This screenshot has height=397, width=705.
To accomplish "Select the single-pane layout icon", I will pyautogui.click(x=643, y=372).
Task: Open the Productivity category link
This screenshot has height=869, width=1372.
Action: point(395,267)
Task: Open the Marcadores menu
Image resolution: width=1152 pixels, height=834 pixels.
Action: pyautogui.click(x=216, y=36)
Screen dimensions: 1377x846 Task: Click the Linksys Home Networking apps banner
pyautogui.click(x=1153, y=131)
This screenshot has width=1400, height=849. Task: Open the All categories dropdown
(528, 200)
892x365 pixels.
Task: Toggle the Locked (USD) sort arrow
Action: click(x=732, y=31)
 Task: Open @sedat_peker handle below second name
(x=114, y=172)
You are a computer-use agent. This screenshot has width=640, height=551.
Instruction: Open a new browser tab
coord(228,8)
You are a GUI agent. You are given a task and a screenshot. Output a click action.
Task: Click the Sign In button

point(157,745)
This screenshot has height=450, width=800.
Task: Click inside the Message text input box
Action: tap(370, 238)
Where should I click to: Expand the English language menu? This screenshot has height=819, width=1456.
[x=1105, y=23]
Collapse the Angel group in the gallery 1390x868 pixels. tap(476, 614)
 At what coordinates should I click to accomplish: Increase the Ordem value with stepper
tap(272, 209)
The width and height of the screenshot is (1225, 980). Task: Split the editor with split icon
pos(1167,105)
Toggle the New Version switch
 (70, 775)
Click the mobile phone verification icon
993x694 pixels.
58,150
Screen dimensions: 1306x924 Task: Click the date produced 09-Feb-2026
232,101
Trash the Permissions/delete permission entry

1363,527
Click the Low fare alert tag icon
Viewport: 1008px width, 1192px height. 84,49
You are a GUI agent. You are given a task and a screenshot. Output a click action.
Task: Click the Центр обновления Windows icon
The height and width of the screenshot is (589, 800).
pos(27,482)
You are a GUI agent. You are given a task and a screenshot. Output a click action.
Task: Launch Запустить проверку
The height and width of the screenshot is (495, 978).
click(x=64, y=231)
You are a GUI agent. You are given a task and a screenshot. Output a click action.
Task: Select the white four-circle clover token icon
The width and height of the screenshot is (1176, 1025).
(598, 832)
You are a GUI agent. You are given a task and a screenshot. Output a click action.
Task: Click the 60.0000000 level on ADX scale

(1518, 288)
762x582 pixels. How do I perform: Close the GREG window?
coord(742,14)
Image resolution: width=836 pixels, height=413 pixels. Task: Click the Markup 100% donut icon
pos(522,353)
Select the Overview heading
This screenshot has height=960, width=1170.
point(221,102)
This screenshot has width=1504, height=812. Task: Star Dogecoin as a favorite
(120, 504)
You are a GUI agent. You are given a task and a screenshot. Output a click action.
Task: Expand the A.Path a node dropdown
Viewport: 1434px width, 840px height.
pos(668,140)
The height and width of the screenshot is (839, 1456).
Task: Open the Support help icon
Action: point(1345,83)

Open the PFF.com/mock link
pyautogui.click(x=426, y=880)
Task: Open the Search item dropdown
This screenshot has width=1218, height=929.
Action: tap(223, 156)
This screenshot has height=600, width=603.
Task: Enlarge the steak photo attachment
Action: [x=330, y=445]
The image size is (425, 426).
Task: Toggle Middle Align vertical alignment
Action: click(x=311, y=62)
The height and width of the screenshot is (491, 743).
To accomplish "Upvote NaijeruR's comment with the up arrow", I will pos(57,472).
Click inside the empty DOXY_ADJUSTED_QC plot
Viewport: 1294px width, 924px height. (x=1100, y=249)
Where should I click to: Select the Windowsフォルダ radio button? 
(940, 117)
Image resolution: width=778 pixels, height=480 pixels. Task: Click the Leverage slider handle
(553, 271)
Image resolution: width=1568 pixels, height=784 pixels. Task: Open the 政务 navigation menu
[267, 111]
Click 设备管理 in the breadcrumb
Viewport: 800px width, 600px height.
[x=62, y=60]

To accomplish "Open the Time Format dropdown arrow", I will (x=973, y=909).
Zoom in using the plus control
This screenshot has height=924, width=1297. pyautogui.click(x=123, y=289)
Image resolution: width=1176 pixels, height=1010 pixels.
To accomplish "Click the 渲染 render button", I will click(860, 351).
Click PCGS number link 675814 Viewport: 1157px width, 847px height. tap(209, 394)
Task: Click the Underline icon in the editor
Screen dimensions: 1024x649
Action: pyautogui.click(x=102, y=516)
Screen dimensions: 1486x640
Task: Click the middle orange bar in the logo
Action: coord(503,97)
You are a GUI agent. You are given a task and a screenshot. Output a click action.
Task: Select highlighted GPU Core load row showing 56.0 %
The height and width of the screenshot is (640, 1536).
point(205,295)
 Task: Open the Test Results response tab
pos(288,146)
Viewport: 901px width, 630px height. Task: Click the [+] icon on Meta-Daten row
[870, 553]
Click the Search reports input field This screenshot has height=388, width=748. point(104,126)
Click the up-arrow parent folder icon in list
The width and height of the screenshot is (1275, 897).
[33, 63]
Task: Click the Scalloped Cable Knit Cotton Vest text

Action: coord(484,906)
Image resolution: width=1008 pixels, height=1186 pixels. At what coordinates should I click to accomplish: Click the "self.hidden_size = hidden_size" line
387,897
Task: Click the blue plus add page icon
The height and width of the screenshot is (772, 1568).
....
WORK REQUIRED:
Rewrite all the rows above, swapping "GUI agent" for "screen assistant" and leaving everything else unchanged.

COMPLETE RESPONSE:
This screenshot has height=397, width=705.
To accomplish "Select the single-pane layout icon", I will pyautogui.click(x=643, y=372).
Task: Open the Productivity category link
This screenshot has height=869, width=1372.
Action: point(395,267)
Task: Open the Marcadores menu
Image resolution: width=1152 pixels, height=834 pixels.
Action: pyautogui.click(x=216, y=36)
Screen dimensions: 1377x846 Task: Click the Linksys Home Networking apps banner
pyautogui.click(x=1153, y=131)
This screenshot has width=1400, height=849. Task: Open the All categories dropdown
(528, 200)
892x365 pixels.
Task: Toggle the Locked (USD) sort arrow
Action: click(x=732, y=31)
 Task: Open @sedat_peker handle below second name
(x=114, y=172)
You are a computer-use agent. This screenshot has width=640, height=551.
Instruction: Open a new browser tab
coord(228,8)
You are a screen assistant. You are given a task and a screenshot. Output a click action.
Task: Click the Sign In button

point(157,745)
This screenshot has height=450, width=800.
Task: Click inside the Message text input box
Action: tap(370, 238)
Where should I click to: Expand the English language menu? This screenshot has height=819, width=1456.
[x=1105, y=23]
Collapse the Angel group in the gallery 1390x868 pixels. tap(476, 614)
 At what coordinates should I click to accomplish: Increase the Ordem value with stepper
tap(272, 209)
The width and height of the screenshot is (1225, 980). Task: Split the editor with split icon
pos(1167,105)
Toggle the New Version switch
 (70, 775)
Click the mobile phone verification icon
993x694 pixels.
58,150
Screen dimensions: 1306x924 Task: Click the date produced 09-Feb-2026
232,101
Trash the Permissions/delete permission entry

1363,527
Click the Low fare alert tag icon
Viewport: 1008px width, 1192px height. 84,49
You are a screen assistant. You are given a task and a screenshot. Output a click action.
Task: Click the Центр обновления Windows icon
The height and width of the screenshot is (589, 800).
pos(27,482)
You are a screen assistant. You are given a task and a screenshot. Output a click action.
Task: Launch Запустить проверку
The height and width of the screenshot is (495, 978).
click(x=64, y=231)
You are a screen assistant. You are given a task and a screenshot. Output a click action.
Task: Select the white four-circle clover token icon
The width and height of the screenshot is (1176, 1025).
(598, 832)
You are a screen assistant. You are given a task and a screenshot. Output a click action.
Task: Click the 60.0000000 level on ADX scale

(1518, 288)
762x582 pixels. How do I perform: Close the GREG window?
coord(742,14)
Image resolution: width=836 pixels, height=413 pixels. Task: Click the Markup 100% donut icon
pos(522,353)
Select the Overview heading
This screenshot has height=960, width=1170.
point(221,102)
This screenshot has width=1504, height=812. Task: Star Dogecoin as a favorite
(120, 504)
You are a screen assistant. You are given a task and a screenshot. Output a click action.
Task: Expand the A.Path a node dropdown
Viewport: 1434px width, 840px height.
pos(668,140)
The height and width of the screenshot is (839, 1456).
Task: Open the Support help icon
Action: point(1345,83)

Open the PFF.com/mock link
pyautogui.click(x=426, y=880)
Task: Open the Search item dropdown
This screenshot has width=1218, height=929.
Action: tap(223, 156)
This screenshot has height=600, width=603.
Task: Enlarge the steak photo attachment
Action: [x=330, y=445]
The image size is (425, 426).
Task: Toggle Middle Align vertical alignment
Action: click(x=311, y=62)
The height and width of the screenshot is (491, 743).
To accomplish "Upvote NaijeruR's comment with the up arrow", I will pos(57,472).
Click inside the empty DOXY_ADJUSTED_QC plot
Viewport: 1294px width, 924px height. (x=1100, y=249)
Where should I click to: Select the Windowsフォルダ radio button? 
(940, 117)
Image resolution: width=778 pixels, height=480 pixels. Task: Click the Leverage slider handle
(553, 271)
Image resolution: width=1568 pixels, height=784 pixels. Task: Open the 政务 navigation menu
[267, 111]
Click 设备管理 in the breadcrumb
Viewport: 800px width, 600px height.
[x=62, y=60]

To accomplish "Open the Time Format dropdown arrow", I will (x=973, y=909).
Zoom in using the plus control
This screenshot has height=924, width=1297. pyautogui.click(x=123, y=289)
Image resolution: width=1176 pixels, height=1010 pixels.
To accomplish "Click the 渲染 render button", I will click(860, 351).
Click PCGS number link 675814 Viewport: 1157px width, 847px height. tap(209, 394)
Task: Click the Underline icon in the editor
Screen dimensions: 1024x649
Action: pyautogui.click(x=102, y=516)
Screen dimensions: 1486x640
Task: Click the middle orange bar in the logo
Action: coord(503,97)
You are a screen assistant. You are given a task and a screenshot. Output a click action.
Task: Select highlighted GPU Core load row showing 56.0 %
The height and width of the screenshot is (640, 1536).
point(205,295)
 Task: Open the Test Results response tab
pos(288,146)
Viewport: 901px width, 630px height. Task: Click the [+] icon on Meta-Daten row
[870, 553]
Click the Search reports input field This screenshot has height=388, width=748. point(104,126)
Click the up-arrow parent folder icon in list
The width and height of the screenshot is (1275, 897).
[33, 63]
Task: Click the Scalloped Cable Knit Cotton Vest text

Action: coord(484,906)
Image resolution: width=1008 pixels, height=1186 pixels. At what coordinates should I click to accomplish: Click the "self.hidden_size = hidden_size" line
387,897
Task: Click the blue plus add page icon
The height and width of the screenshot is (772, 1568).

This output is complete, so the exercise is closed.